Copy out the lines of the records below, and only those lines, from the one with "Task: Click the https:// prefix in the header" through the one with "The image size is (1456, 820).", exactly as they appear.

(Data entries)
==*==
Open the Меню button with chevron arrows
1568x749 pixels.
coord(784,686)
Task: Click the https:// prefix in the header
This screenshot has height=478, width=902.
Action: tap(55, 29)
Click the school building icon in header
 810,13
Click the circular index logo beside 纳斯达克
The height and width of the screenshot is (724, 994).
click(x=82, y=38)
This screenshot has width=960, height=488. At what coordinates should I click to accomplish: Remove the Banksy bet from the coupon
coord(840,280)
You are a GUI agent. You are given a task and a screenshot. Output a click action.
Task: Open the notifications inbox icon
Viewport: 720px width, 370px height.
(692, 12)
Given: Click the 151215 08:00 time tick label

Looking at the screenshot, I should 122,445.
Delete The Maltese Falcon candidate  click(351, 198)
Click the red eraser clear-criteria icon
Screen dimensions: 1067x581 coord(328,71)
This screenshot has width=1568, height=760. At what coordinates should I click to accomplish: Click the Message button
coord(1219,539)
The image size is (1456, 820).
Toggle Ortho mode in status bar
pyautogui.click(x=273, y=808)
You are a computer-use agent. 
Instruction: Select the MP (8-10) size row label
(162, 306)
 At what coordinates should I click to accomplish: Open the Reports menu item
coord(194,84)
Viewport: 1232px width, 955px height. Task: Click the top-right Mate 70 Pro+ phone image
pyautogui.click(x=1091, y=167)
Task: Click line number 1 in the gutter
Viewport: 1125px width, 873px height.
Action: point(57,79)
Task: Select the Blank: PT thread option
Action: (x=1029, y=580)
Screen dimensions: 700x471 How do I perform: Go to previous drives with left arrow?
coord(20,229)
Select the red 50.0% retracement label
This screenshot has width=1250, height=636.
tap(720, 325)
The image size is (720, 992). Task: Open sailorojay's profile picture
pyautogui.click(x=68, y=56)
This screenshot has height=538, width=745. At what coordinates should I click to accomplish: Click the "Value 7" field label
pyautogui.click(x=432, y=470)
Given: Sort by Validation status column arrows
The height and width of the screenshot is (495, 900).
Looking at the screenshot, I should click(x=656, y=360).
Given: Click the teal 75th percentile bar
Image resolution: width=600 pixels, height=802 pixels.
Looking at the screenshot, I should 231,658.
==*==
### EXERCISE RESULT
Task: Click the https:// prefix in the header
This screenshot has height=478, width=902.
Action: tap(55, 29)
Click the school building icon in header
 810,13
Click the circular index logo beside 纳斯达克
The height and width of the screenshot is (724, 994).
click(x=82, y=38)
This screenshot has width=960, height=488. At what coordinates should I click to accomplish: Remove the Banksy bet from the coupon
coord(840,280)
You are a GUI agent. You are given a task and a screenshot. Output a click action.
Task: Open the notifications inbox icon
Viewport: 720px width, 370px height.
(692, 12)
Given: Click the 151215 08:00 time tick label

Looking at the screenshot, I should 122,445.
Delete The Maltese Falcon candidate  click(351, 198)
Click the red eraser clear-criteria icon
Screen dimensions: 1067x581 coord(328,71)
This screenshot has width=1568, height=760. At what coordinates should I click to accomplish: Click the Message button
coord(1219,539)
The image size is (1456, 820).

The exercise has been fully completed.